ARMENIA-EU FREE TRADE DEAL BLOCKED: LITHUANIA

Agence France Presse
September 3, 2013 Tuesday 6:00 PM GMT

VILNIUS, Sept 03 2013

Armenia has blocked its chances of signing a free trade deal with
the European Union by choosing to join the Russia-led customs union,
EU president Lithuania said Tuesday.

The EU respects the decision announced by Armenian President
Serzh Sarkisian in Moscow earlier Tuesday, but the two systems are
incompatible, Lithuanian Foreign Minister Linas Linkevicius told AFP.

"We respect any choice of countries but they cannot enter both
organisations at the same time because of different tariff
requirements," he said.

After meeting Russian President Vladimir Putin in Moscow, Sarkisian
said he had decided to join the 2010 Customs Union that Moscow
currently shares with ex-Soviet Belarus and Kazakhstan.

According to Putin's vision, the Russian-led Customs Union, is the
foundation of a future Eurasian economic union with its own executive
body and a single currency.

Armenia had been poised to initial an association and free trade
agreement with EU at a November summit in Vilnius with six post-Soviet
states grouped in the Brussels-oriented Eastern Partnership programme.

Lithuania, which took over the six-month rotating EU presidency in
July, has actively promoted the partnership.

Launched in 2009, it is aimed at bringing post-Soviet Ukraine,
Moldova, Belarus, Armenia, Azerbaijan and Georgia closer to the EU,
something which Moscow sees as encroaching on its sphere of influence.

Vilnius University analyst Vytis Jurkonis said Tuesday Armenia's move
was "part of the bigger game" by Russia which has recently warned
Ukraine and Moldova that deals with EU may harm their economic ties
with Moscow.

"Russia is increasing pressure on Eastern Partnership countries so they
do not sign association treaties" with Brussels, Jurkonis told AFP.
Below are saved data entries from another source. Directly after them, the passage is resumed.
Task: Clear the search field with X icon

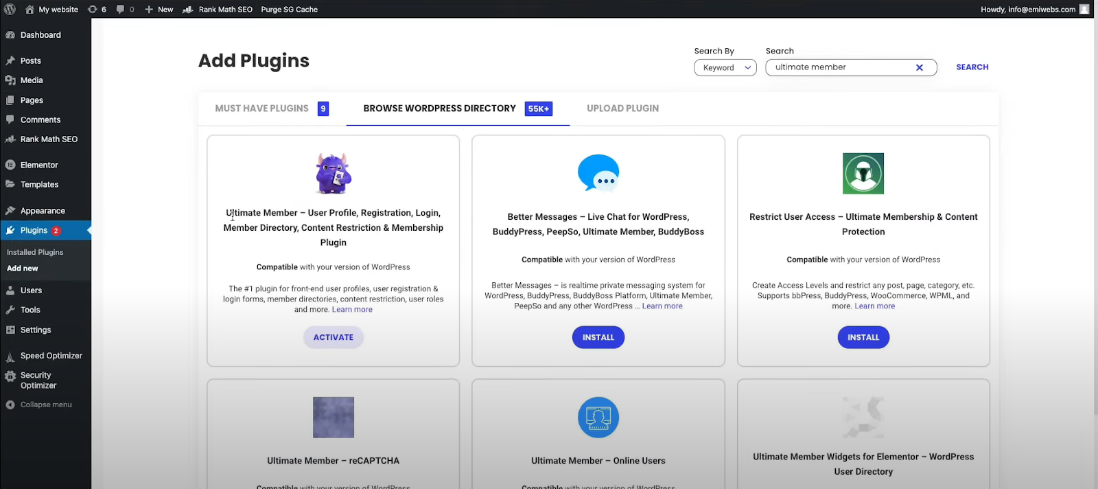Action: point(920,67)
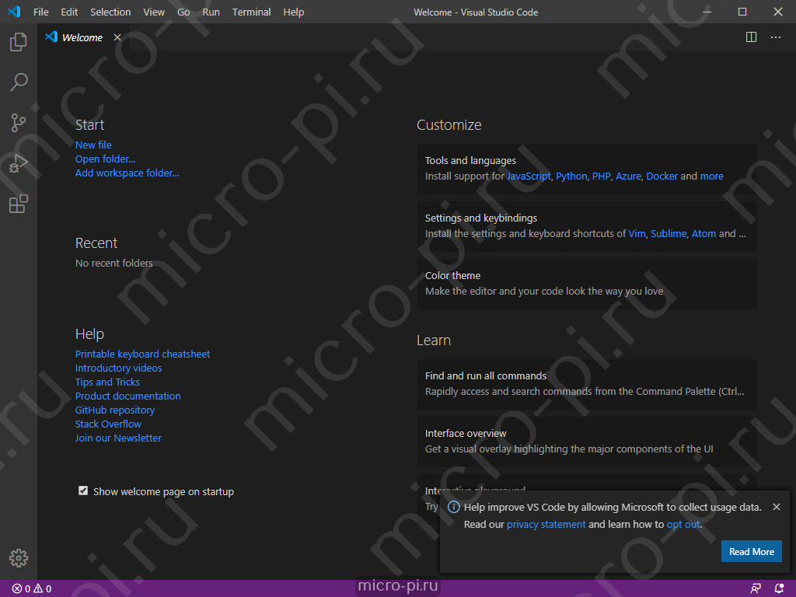Open the privacy statement link
Image resolution: width=796 pixels, height=597 pixels.
click(x=546, y=525)
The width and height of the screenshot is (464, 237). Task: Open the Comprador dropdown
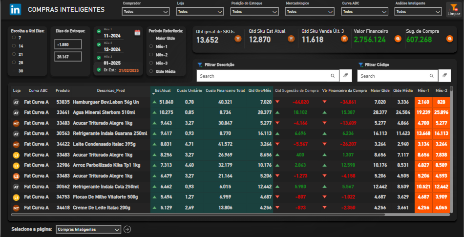tap(145, 11)
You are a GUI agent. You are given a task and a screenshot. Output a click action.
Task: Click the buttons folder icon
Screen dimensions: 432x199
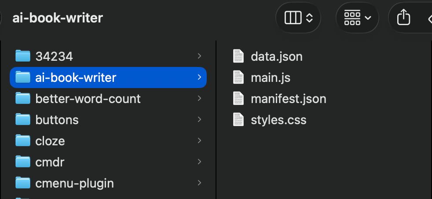(22, 120)
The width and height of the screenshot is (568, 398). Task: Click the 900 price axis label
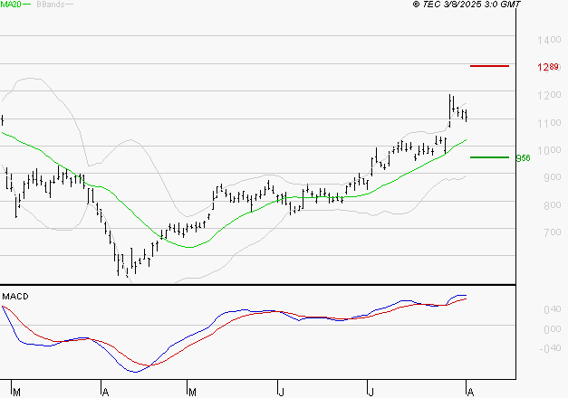[x=552, y=177]
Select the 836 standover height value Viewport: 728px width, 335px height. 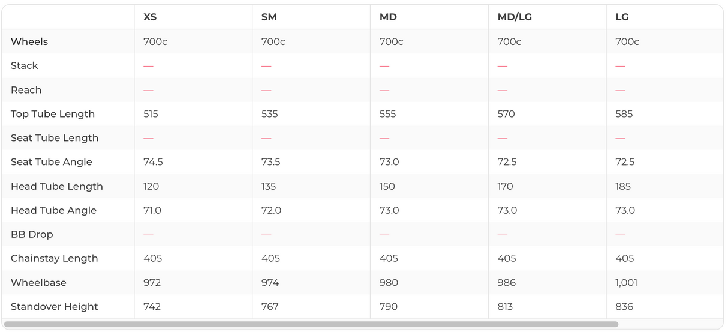click(x=624, y=306)
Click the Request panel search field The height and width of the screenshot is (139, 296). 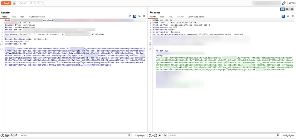coord(76,135)
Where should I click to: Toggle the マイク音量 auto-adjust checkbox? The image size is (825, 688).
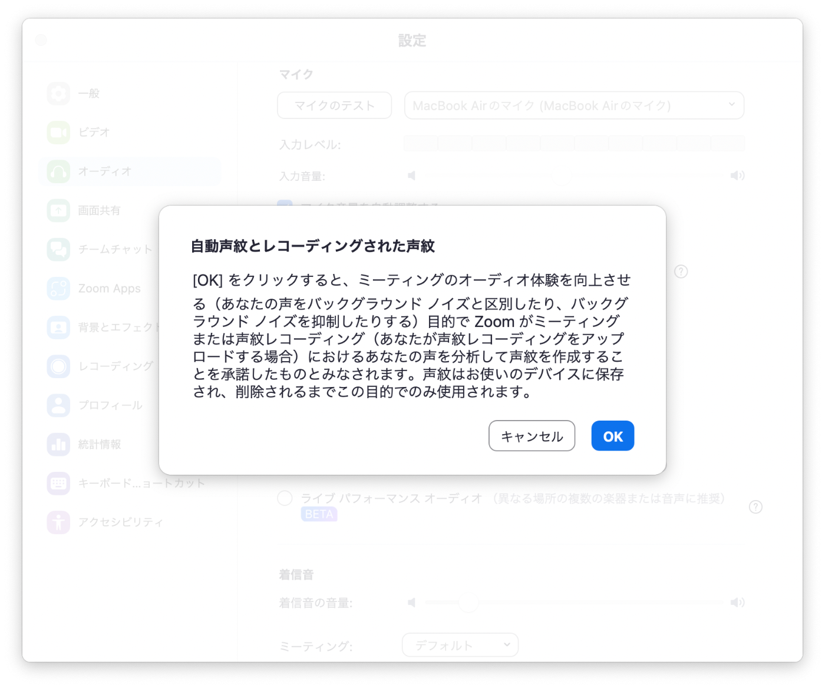285,205
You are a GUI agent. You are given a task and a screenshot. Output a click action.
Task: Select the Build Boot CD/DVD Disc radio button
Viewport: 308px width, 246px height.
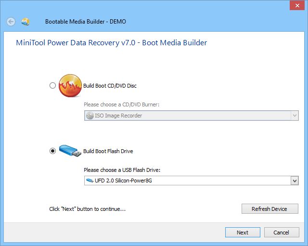point(52,86)
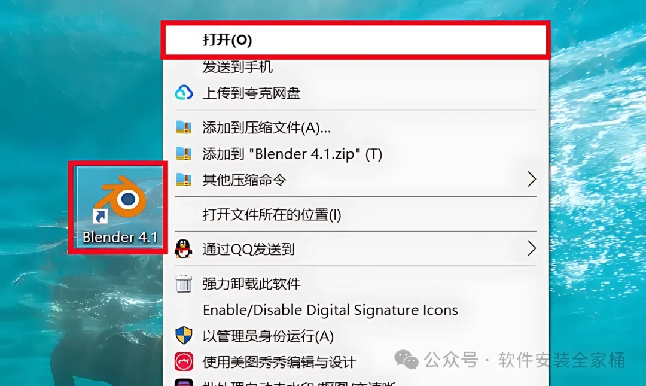The width and height of the screenshot is (646, 386).
Task: Select 打开(O) in the context menu
Action: point(355,40)
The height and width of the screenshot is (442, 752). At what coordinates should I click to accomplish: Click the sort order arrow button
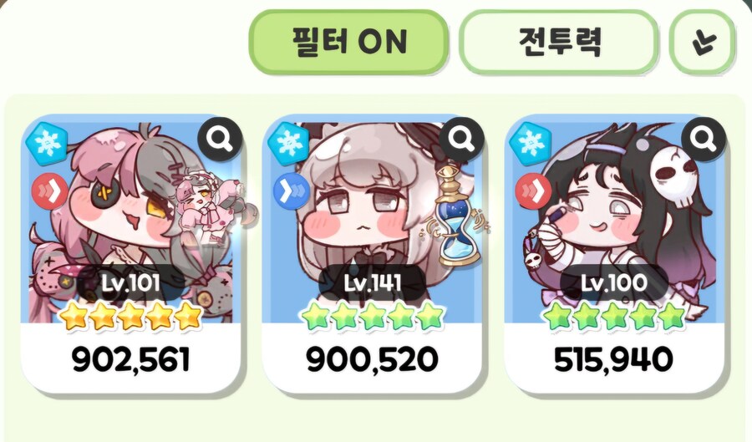click(x=703, y=41)
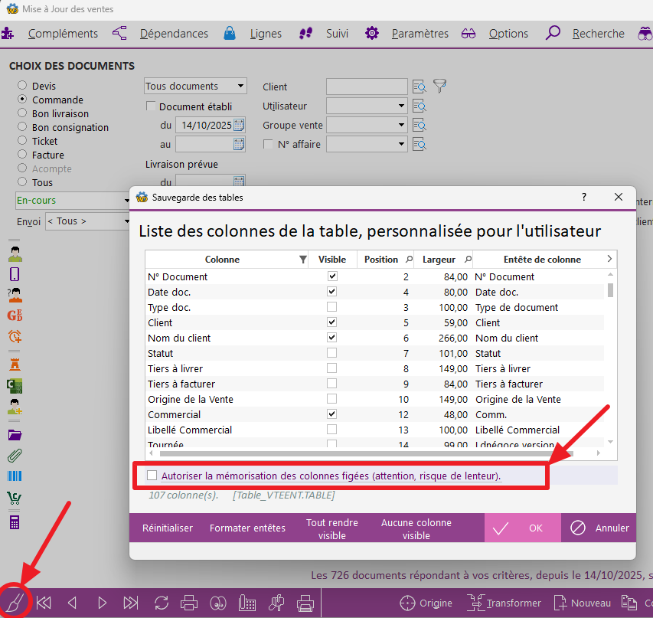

In a separate statement on Tuesday, Linkevicius and seven other
ministers from Nordic and Baltic countries warned against Russian
pressure on post-Soviet states.

"Any economic threat or political pressure directed against Eastern
partners because of their European aspirations and engagement with
the EU is unacceptable," they said.

Russia has for years tried to get neighbouring Ukraine to join the
Customs Union.

Kiev has so far resisted the pressure and hopes to sign a landmark
political and economic agreement with the EU at the Vilnius summit.